» EXTRACT:
++++
# Help with substrate



## Aramz (Jun 24, 2008)

Hey,

I am setting up a malawi tank for mostly mbuna. I am looking at a white substrate. I like the look of fine white sand. Although i've been told that fine whit esand is not the way to go especially with mbuna. I was told the sand constantly floats around the tank and it always looks a bit cloudy no matter what. I was told to get aragonite that was a bit mroe course. What are your guys thoughts on this issue? Do any of you have active fish like mbuna with a fine white substrate... is your water really cloudy?

Thanks in advance


----------



## Nor Cal Cichlid (Oct 24, 2007)

I have home depot play sand in my tanks its got a mix of really fine sand and almost pebles sized grain. Also its a mix of tan to brown colors i think it looks really natural. Your tank is going to cloud up for a day or so when you first add the sand, but if you wash it well it does settle. I dont know what sand you are talking about and how small the grain is. But i was told by a worker at the chain pet store that the only sand you can keep with cichlids is cichlid sand. Well obviosly not true. Id say as long as its not like powder youd probably be ok. If you have access to the sand try some out in a clear glass with water and see how long it takes to settle, and you could stick your finger in their and try to disturb the sand and see if it clouds the water.


----------



## lotsofish (Feb 28, 2008)

The fine white sand may not stay looking white. It is hard to keep clean because the finer it is, the harder it is to vacuum without taking up the sand. You also can't keep filter intakes very low to the bottom or they will pull up the sand.

There are some sands that are very light colored but not so fine they will be a problem. Carib Sea has a substrate called "Torpedo Beach" with has a small grain and is light colored. This sand isn't too hard to vacuum.
++++
» DATA SHOWN:
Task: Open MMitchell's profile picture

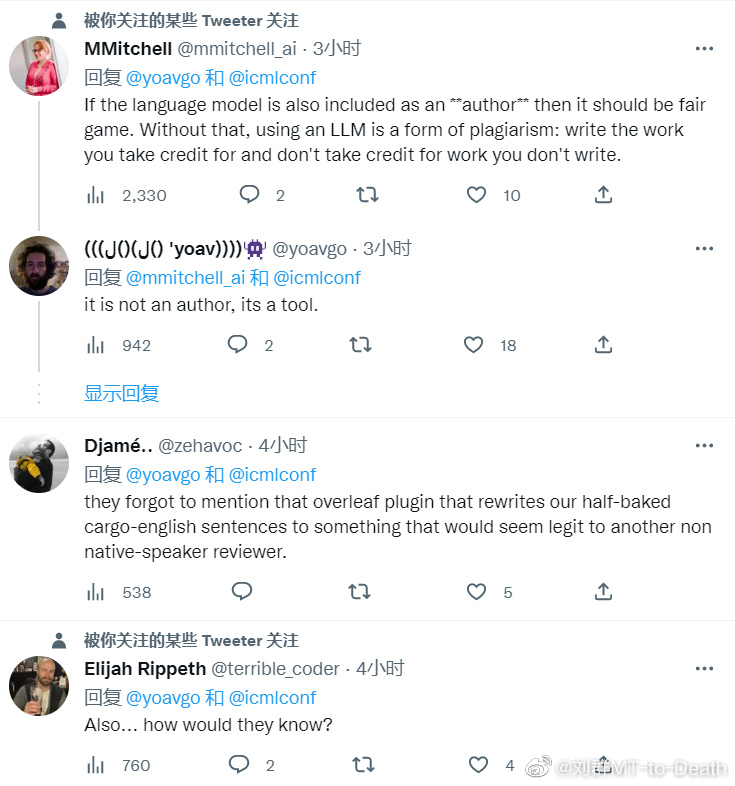Action: coord(39,66)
++++
» GIVEN EXERCISE:
Rewrite the substrate thread from "I have home" up to and including "clouds the water.", putting "clear jar" in place of "clear glass". The listing above is separate material, unrelated to the substrate thread.

» COMPLETE ANSWER:
I have home depot play sand in my tanks its got a mix of really fine sand and almost pebles sized grain. Also its a mix of tan to brown colors i think it looks really natural. Your tank is going to cloud up for a day or so when you first add the sand, but if you wash it well it does settle. I dont know what sand you are talking about and how small the grain is. But i was told by a worker at the chain pet store that the only sand you can keep with cichlids is cichlid sand. Well obviosly not true. Id say as long as its not like powder youd probably be ok. If you have access to the sand try some out in a clear jar with water and see how long it takes to settle, and you could stick your finger in their and try to disturb the sand and see if it clouds the water.